[Stored records]

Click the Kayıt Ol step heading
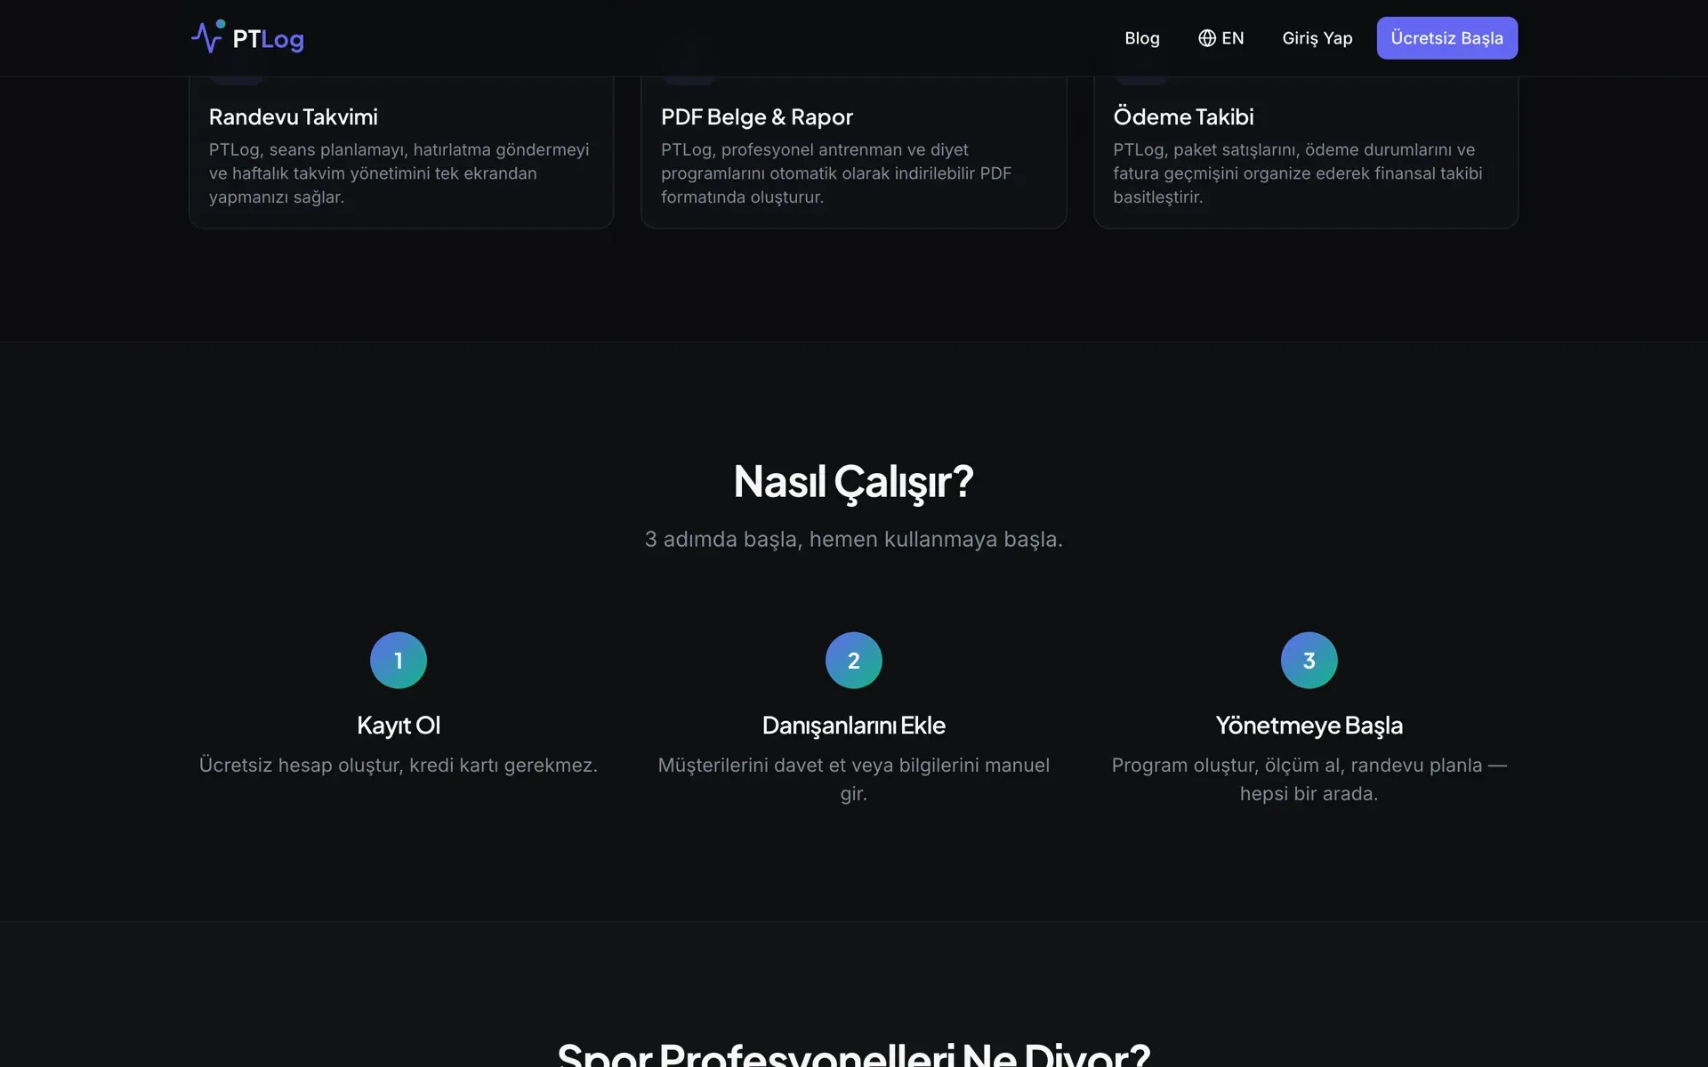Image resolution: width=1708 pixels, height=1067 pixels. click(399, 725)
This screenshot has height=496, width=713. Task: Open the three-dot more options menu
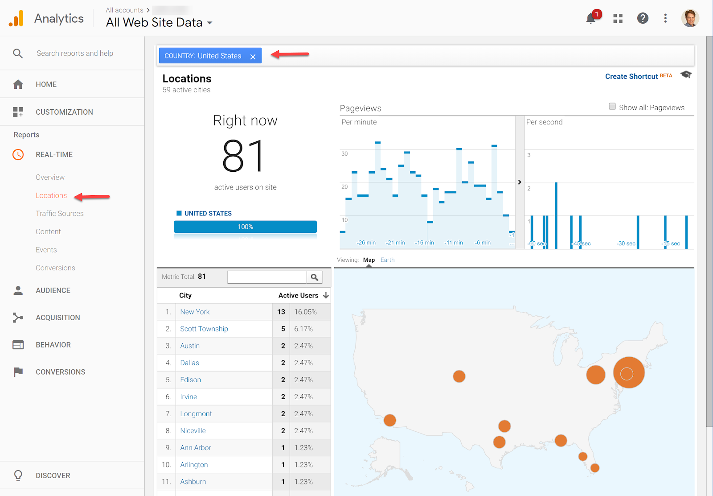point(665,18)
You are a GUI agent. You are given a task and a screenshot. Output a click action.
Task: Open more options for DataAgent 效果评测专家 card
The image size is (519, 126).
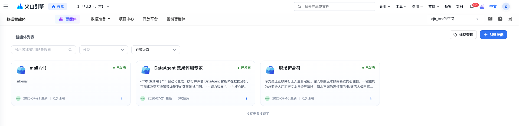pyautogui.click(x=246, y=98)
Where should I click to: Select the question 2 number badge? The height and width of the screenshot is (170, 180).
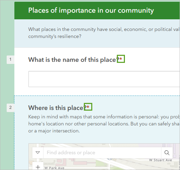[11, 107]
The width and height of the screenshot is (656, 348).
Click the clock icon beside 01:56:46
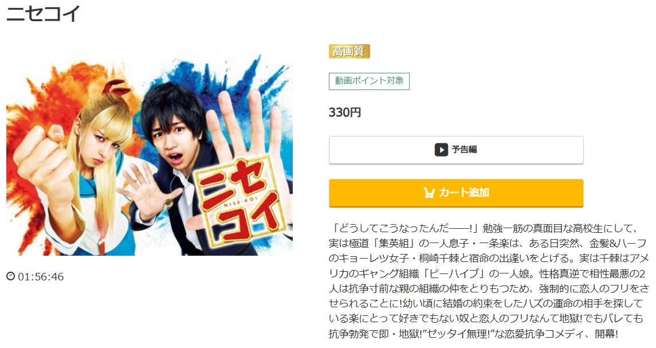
--
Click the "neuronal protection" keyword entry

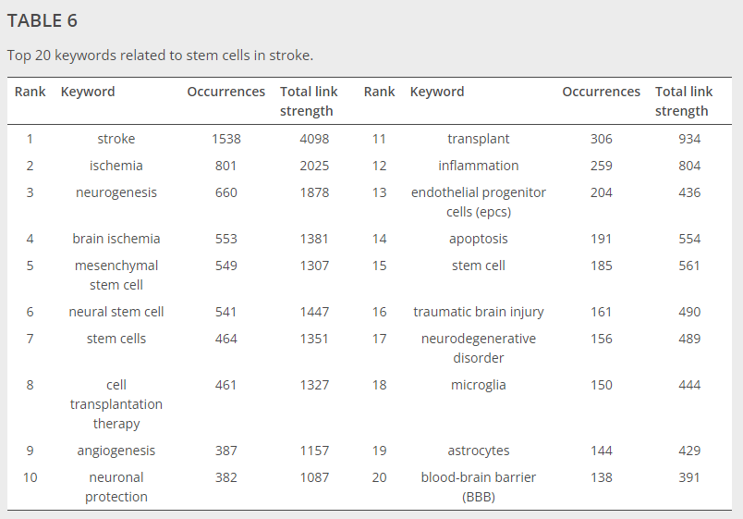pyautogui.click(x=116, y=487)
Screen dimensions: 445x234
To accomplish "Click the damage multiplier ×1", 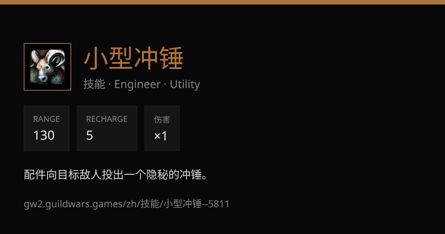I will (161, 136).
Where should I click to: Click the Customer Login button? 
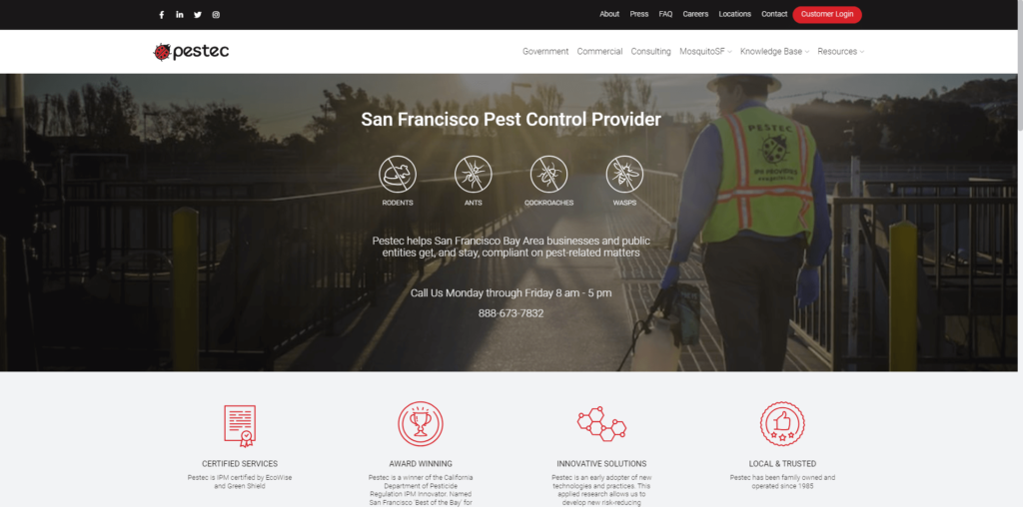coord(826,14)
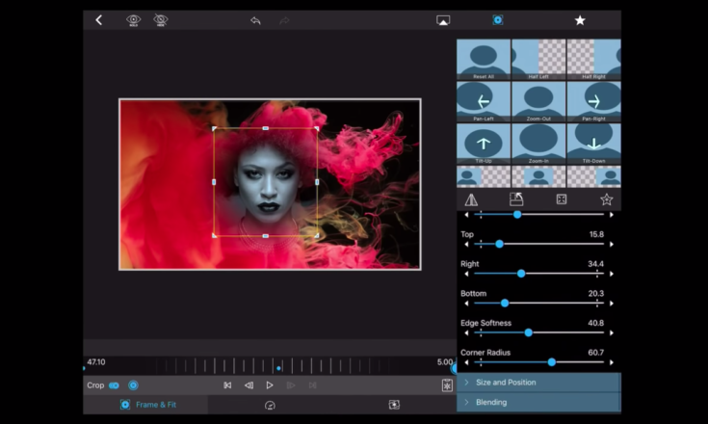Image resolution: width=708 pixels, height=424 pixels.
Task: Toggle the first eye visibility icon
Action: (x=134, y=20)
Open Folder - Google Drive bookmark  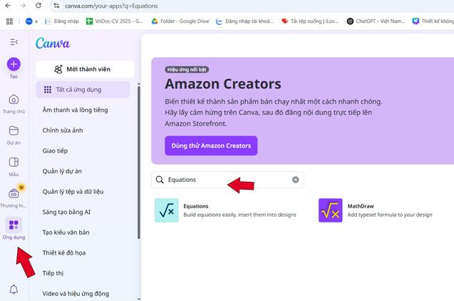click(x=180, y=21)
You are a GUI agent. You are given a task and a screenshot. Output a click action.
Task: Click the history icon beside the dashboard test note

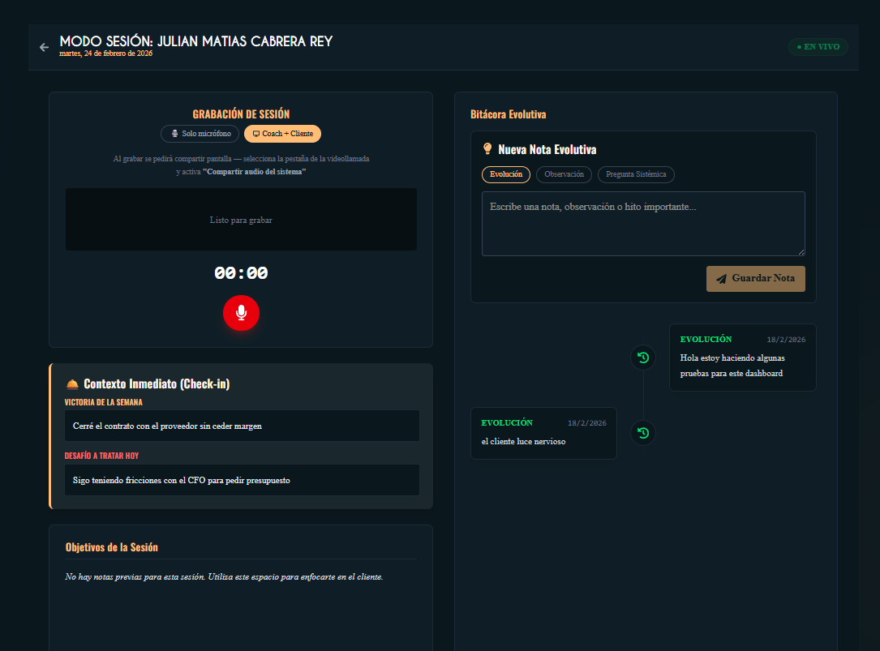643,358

- [Task item] Working from the entries above, please transcribe only the lines from the line with "Click the Kayıt Ol step heading" through the line with "Click the clock icon beside 01:56:46", exactly, with both end lines and without pictures.

- [Worked solution]
Click the Kayıt Ol step heading
Image resolution: width=1708 pixels, height=1067 pixels. click(399, 725)
This screenshot has height=496, width=713. Task: Open the three-dot more options menu
point(665,18)
You are a GUI agent. You are given a task and a screenshot. Output a click action.
Task: Open more options for DataAgent 效果评测专家 card
The image size is (519, 126).
pyautogui.click(x=246, y=98)
Where should I click to: Select the question 2 number badge? The height and width of the screenshot is (170, 180).
[11, 107]
The width and height of the screenshot is (656, 348).
Click the clock icon beside 01:56:46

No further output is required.